Sitemize Katkıda Bulunun

Merhaba, Sitemize yazılarıyla katkıda bulunmak isteyenler, bize bilgi@saksafonname.com e-posta adresinden ulaşabilirler. Teşekkür ederiz.

25. Akbank Caz Fest. 21-24 Ekim İzlenimleri

25. Akbank Caz Festivali Günlük Raporu: Festival, dün gece yerli caz konserlerini soluk soluğa izledi.

24 Ekim 2015, Cumartesi

Cumartesi günleri festivaller haftasonunu fırsat bilip konser harici etkinlikleri devreye sokuyor. Paneller, oturumlar, sergiler, çocuklara yönelik etkinlikler, workshoplar, atölyeler… Akbank Caz Festival`leri her sene bu konularda bir dolu etkinlik gerçekleştiriyor. Bu etkinliklerin bir çeşidi de paneller.

Geceyi Avrupa yakasında iki, Kadıköy yakasında bir konserle tamamladık.
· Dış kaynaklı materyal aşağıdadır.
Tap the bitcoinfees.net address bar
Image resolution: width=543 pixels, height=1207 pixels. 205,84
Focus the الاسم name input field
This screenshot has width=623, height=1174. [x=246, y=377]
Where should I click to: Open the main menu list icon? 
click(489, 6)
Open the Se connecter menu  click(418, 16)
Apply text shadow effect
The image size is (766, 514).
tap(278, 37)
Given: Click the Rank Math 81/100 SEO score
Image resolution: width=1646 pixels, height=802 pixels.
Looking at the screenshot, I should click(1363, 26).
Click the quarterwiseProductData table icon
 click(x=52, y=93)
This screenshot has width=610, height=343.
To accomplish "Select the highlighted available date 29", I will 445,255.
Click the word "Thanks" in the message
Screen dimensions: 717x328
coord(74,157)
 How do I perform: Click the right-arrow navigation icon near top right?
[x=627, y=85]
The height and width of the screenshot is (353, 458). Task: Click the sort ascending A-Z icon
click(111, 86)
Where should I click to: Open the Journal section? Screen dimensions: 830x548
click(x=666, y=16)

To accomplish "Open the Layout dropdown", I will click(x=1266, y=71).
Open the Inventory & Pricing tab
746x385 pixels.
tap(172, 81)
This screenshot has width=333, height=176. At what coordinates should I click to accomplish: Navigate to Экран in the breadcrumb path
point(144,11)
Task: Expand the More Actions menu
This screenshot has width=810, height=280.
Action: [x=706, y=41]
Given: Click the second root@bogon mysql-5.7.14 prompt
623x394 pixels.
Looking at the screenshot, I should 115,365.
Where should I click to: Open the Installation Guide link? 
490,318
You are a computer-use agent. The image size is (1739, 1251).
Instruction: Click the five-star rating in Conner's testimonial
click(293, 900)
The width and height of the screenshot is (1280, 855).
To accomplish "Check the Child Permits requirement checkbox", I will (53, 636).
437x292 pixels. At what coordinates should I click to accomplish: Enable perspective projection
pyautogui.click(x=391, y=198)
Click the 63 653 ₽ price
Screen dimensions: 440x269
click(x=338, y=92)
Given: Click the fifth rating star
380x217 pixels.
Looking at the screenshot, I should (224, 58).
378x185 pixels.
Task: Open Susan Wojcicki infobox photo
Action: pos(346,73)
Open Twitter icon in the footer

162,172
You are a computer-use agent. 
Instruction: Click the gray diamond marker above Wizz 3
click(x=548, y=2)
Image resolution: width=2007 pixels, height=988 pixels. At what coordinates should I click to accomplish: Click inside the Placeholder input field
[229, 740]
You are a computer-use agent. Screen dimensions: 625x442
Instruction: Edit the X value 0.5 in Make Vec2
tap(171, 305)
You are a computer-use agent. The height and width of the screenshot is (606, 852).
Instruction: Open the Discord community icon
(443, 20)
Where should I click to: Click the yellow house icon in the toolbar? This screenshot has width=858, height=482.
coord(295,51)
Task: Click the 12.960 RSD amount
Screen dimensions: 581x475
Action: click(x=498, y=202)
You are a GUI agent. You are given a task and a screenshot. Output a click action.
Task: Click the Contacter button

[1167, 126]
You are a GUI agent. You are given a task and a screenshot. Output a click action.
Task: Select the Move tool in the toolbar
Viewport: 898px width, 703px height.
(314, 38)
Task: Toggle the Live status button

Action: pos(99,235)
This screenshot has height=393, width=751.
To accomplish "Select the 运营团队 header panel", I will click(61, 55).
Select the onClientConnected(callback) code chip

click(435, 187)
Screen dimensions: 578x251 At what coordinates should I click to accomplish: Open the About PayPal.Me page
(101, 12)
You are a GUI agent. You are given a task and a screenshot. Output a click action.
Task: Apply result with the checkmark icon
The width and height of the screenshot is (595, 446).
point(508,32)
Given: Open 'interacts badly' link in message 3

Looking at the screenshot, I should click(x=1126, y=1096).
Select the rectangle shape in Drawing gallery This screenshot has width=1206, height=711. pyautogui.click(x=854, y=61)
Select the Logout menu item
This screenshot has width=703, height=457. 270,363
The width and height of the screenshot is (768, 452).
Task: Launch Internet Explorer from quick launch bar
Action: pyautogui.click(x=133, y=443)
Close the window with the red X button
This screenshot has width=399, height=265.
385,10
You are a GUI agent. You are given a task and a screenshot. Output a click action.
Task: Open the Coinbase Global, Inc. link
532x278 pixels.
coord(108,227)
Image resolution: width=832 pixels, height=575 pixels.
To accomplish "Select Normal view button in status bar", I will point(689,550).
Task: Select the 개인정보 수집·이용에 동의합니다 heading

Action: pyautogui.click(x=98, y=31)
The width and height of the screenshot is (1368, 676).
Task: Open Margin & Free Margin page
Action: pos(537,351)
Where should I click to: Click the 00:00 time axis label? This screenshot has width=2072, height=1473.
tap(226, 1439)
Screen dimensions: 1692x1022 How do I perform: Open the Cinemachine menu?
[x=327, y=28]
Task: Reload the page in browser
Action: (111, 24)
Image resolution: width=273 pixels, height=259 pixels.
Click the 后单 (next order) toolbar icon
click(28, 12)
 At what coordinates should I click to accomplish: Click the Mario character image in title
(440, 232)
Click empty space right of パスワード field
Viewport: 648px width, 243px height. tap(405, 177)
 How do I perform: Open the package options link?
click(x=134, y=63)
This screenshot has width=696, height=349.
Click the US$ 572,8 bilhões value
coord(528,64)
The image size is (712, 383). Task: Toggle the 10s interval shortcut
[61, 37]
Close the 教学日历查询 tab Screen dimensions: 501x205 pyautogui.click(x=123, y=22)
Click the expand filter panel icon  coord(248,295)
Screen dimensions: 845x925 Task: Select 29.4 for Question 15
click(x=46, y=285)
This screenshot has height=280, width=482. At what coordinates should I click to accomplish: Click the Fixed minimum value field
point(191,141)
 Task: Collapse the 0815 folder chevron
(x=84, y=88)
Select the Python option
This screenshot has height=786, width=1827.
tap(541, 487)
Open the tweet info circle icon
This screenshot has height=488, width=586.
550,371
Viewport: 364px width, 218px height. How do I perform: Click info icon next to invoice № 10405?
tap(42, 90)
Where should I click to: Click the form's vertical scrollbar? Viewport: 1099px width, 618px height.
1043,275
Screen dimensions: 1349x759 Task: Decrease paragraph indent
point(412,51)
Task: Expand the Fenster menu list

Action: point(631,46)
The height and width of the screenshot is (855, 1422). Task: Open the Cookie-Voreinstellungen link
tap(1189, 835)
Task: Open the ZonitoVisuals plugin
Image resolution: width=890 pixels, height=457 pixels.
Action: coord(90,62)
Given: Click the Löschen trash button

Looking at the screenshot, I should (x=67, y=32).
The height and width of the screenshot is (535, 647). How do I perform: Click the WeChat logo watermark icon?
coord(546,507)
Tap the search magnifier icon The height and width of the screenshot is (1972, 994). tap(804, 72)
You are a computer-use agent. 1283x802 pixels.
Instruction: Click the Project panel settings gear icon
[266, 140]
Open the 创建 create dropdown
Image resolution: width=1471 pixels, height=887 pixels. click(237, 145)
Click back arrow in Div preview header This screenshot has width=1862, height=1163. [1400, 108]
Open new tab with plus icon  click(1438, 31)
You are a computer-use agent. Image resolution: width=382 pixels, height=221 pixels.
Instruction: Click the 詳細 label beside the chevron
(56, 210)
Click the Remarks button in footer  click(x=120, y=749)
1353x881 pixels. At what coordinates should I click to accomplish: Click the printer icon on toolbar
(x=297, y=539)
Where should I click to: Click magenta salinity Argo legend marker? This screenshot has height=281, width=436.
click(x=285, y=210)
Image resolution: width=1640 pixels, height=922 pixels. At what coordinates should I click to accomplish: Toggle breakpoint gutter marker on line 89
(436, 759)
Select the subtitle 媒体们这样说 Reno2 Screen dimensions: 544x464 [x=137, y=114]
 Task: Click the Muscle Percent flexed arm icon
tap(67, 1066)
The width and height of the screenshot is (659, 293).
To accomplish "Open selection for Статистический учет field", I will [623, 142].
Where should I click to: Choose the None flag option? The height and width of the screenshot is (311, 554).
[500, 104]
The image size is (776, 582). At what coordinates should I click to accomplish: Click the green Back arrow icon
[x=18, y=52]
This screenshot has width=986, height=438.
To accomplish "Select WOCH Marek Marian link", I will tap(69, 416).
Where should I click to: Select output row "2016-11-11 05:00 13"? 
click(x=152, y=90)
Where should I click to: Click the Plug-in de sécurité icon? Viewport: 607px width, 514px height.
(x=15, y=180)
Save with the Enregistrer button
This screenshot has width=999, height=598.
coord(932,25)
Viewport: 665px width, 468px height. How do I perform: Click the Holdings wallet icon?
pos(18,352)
Caz piyanisti Ercüment Orkut yeni ve ilk albümü "Low Profile"ı Akbank sanat`ta çaldı. Avrupa yakasının diğer konseri ise Babylon Bomonti`deki Ses Beats projesiydi. Kadıköy yakasındaysa yeni albümü "Four Days" öncesi Kerem Görsev Quartet`i dinleme imkanı bulduk.  Geçen yaz İstanbul Caz Festivali ile başlayan Kadıköy yakasının caz atağı Akbank Caz Festivali`yle de sürmüş oldu.

Caddebostan Kültür Merkezi`nde caz konseri izlemek...

Konsere lafı getirmeden önce bir Kadıköylü, dahası bir Cadde`li olarak caz konserlerinin bu yakada artmasına en çok sevinenlerden biri olduğumu söyleyeyim. Üstelik majör konserlerin, usta isimlerin konserleri olması daha önemli. Dün gece Kerem Görsev Quartet konserine biraz da bu duygularla yürüye yürüye gittim. Bu bile güzelmiş… Çok yakınında oturmama rağmen CKM`de şimdiye kadar sadece (dünkü konserle birlikte) iki konser izlediğimi farkettim. Çok az! Artması için ne yapmalı? Bakalım, iyi haberleri duyururuz umarım…

Bir kaç cümle de bu güzel salon için etmemiz lazım. Hem akustiği, hem koltuk yerleşimi, sahne derinliği ve genişliği, özellikle izleyici koltuklarından sahne hakimiyeti ve konsantrasyonu gayet iyi, fuaye ve kültür merkezi imkanları hepsi çok başarılı. İçinde sinemaları, konser salonu, sergi alanları, lokanta ve kafeleriyle Caddebostan`ın en önemli kültürel uğrak yeri, daha da iyisi bir AVM değil, kültür merkezi. Tek notumuz caz konserleri artsın, artsın ama şu kesif patlamış mısır kokusuna da ne olur bir çare bulunsun…

4x4`lük Quartet

Cazseverler ne kadar farkında bilmiyorum ama Kerem Görsev yıllardır çok önemli bir işi başarıyor, mükemmel bir trio kurdu ve hiç bozmadan, her sene, her albüm üstüne koyarak daha da mükemmel hale getiriyor. Bu notu baştan düşmeli. Dün izlediğimiz konserin bunca başarılı, coşkulu ve heyecan verici olmasının ardında yatan sır bu.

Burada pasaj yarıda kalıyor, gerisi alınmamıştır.